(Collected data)
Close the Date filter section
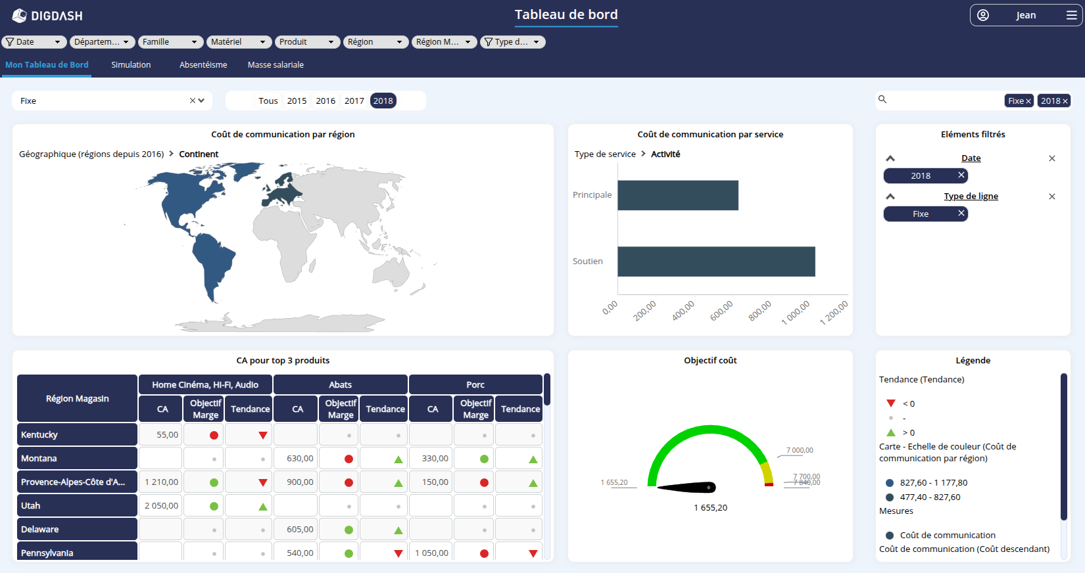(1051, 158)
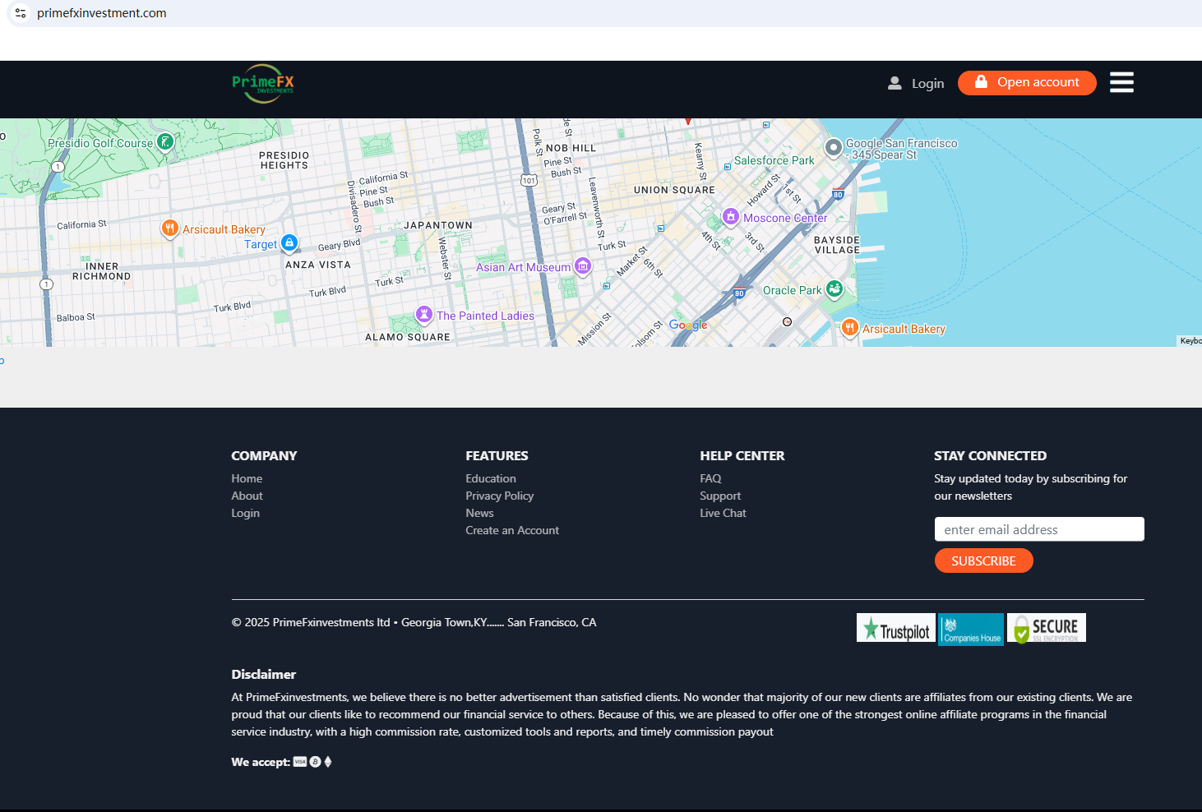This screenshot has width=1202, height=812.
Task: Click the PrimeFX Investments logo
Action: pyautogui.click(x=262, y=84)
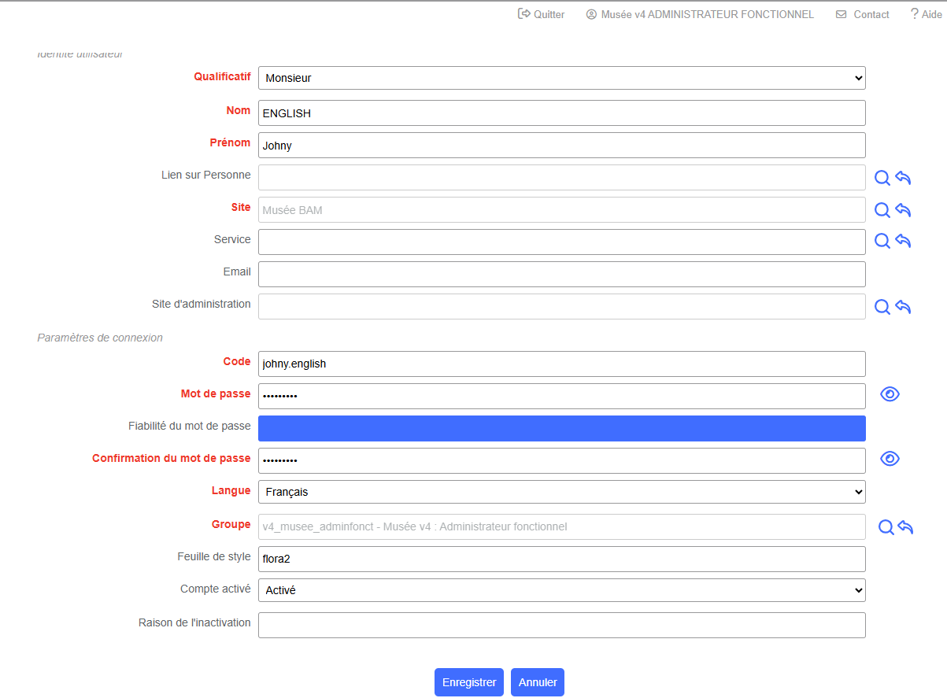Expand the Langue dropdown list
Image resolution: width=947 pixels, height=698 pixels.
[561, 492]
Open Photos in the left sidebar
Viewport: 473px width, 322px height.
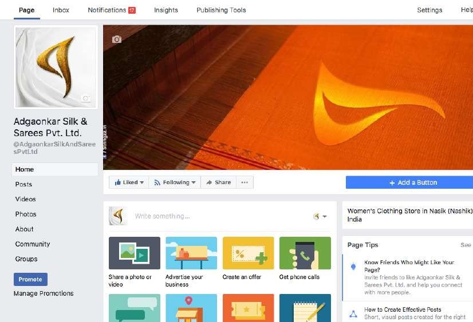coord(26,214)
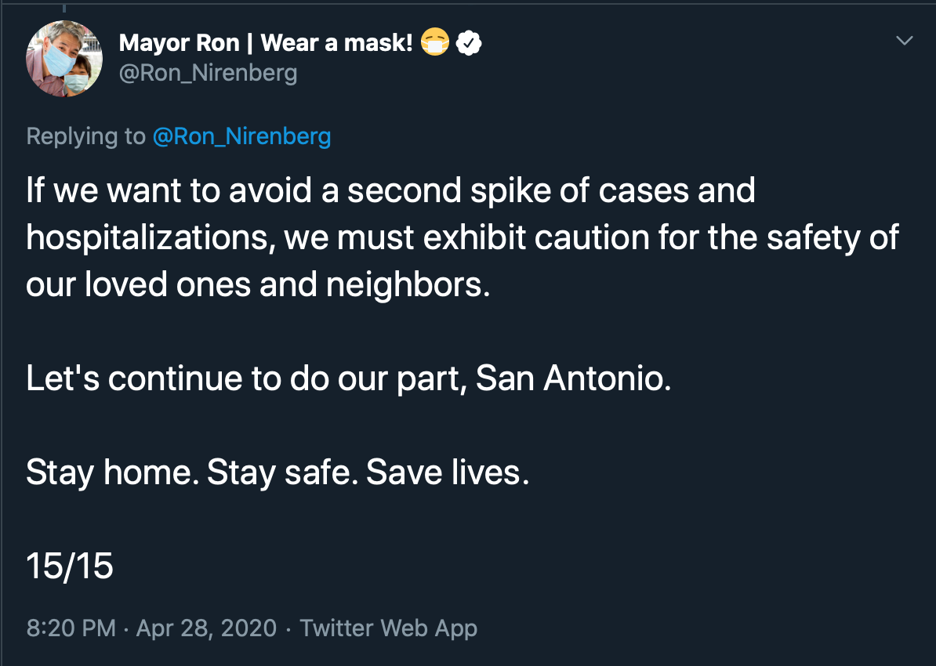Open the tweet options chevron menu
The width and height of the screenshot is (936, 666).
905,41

- **THE TASK**:
For each record above, write it out exactly and omit any picture.

- **OUTPUT FOR THIS TASK**:
Close the Date filter section
(1051, 158)
This screenshot has width=1202, height=812.
Task: Click the PrimeFX Investments logo
Action: pyautogui.click(x=262, y=84)
Expand the Langue dropdown list
Image resolution: width=947 pixels, height=698 pixels.
[561, 492]
Open Photos in the left sidebar
Viewport: 473px width, 322px height.
coord(26,214)
Open the tweet options chevron menu
The width and height of the screenshot is (936, 666).
905,41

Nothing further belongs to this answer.